I’ve learned some life lessons along the way in some interesting ways. I’m not talking about learning not to stick one’s nose into the spinning blades of a fan or that if you hit a hornet’s nest with a broom handle, they will in fact become quite cross with you. I’ve learned both of those things experientially, but one way I’ve learned a life lesson is via the X Files.
“Plausible Deniability.” I think we all find ourselves in situations where telling the truth might do more harm than good. In these cases, it is in your best interest to have an alternate explanation designed that would address what could have or could be happening, even if this is simply a description of an alternate reality. In these situations, it is not what people know, it is what they can prove. It is your job to avoid being proved to be involved.
You know what I’m talking about, those instances where a much larger human being than yourself asks you whether or not you like him. In order for plausible deniability to work well, he mustn’t have recently overheard your conversation with a close confidant that you in fact do not like him. There mustn’t have been a breach in that confidence, such that your confidant reported out to the much larger human being that you in fact do not like him. And you can’t have behaved in a manner which would lead this individual to ask this question. Now, it can still work, but the issue will become one where you’re now laboring to build back some skeptical audience.
Act and behave in ways that will allow those with whom you interact to hear your message, and not hear unintended meta messages. Now, in this case, this much larger person is clearly asking you for a reason. Since this is a question about your personal feelings, processing time is short and the tried and true, “If I heard you correctly, you asked…” won’t work to stall while you work out an answer. If you absolutely MUST process, the correct response is not “OF COURSE! Why?” The correct response is, “Why?”
The response to your question will likely give you a direction. For instance, if you genuinely don’t like this person and are met with a “You know why” this actually helpful. You do know why – you really don’t like them and have likely said so to numerous people.
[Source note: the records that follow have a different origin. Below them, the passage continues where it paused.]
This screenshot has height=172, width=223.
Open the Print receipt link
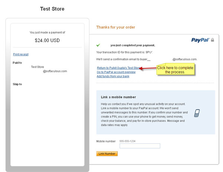coord(21,54)
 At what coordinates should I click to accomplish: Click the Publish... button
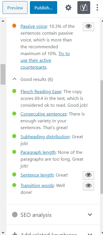(44, 7)
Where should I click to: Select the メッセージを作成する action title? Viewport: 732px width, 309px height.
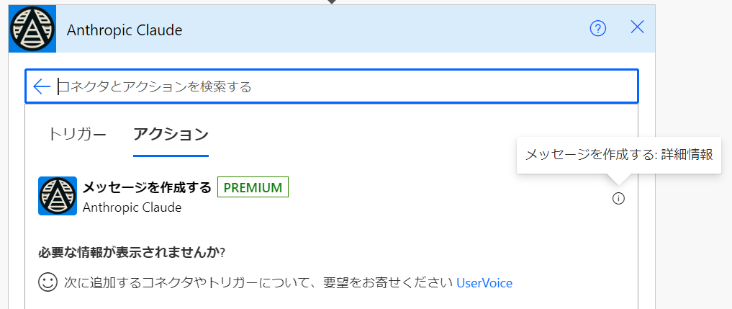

HOWEVER, you may well get a reasonably well thought out answer – “When I saw you the other day, you didn’t wave to me.” AH HA! This situation is easily diffused.
The caveat here is that if you receive a “You know why” when the answer would actually be more in line with “You didn’t wave to me” you may well be in trouble. “I really don’t know what you’re talking about. I have never behaved in any way that would lead you to believe that about me.” This forces some conversation – perhaps they have talked to your confidant. If so, your confidant has proved unreliable and it is now your job to cast doubt on the validity and reliability of that individual’s report. Perhaps abject denial is not in your best interest here – perhaps the best explanation is, “They clearly misunderstood. I was upset about something and said I needed to talk to you about it, which is really why I’m talking to you now.” You will definitely want to make sure you leave this person with the impression that they should not follow up with your confidant.
Our large person will now question whether the confidant is reliable – demonstrated by their clear misunderstanding over what you meant. You should let him know that you have heard from many others that your confidant has had many encounters in which he has betrayed others and warn this large person against interactions with him.
You do not necessarily wish to let someone know them to be a mole, particularly if you believe this could be useful to you at some later point. Remembering this little interchange will allow you to sculpt situation and perceptions through using this individual’s perfidy.
Plausible deniability does have its price though – it flows nicely into “Trust no one.” Particularly if you’re good at playing the plausible deniability card, you can’t ever really trust someone else. The object here is to create systems whereby interactions with others can be routinely checked off against, as described in the situation where your confidant has betrayed that confidence.
Of course, a much more simple life lesson would be to treat others correctly and not place yourself in situations where you find yourself bad mouthing others and having to apologize. It would take a lot less mental energy and certainly if your memory isn’t particularly acute, makes it less likely that you’ll run afoul of your own treachery.
Remember that honest, direct communication will generally serve you better than trying to plausibly deny various aspects. Given that most of us aren’t government spies, dedicated to assisting an alien invasion, we may well find that honesty can be the better policy.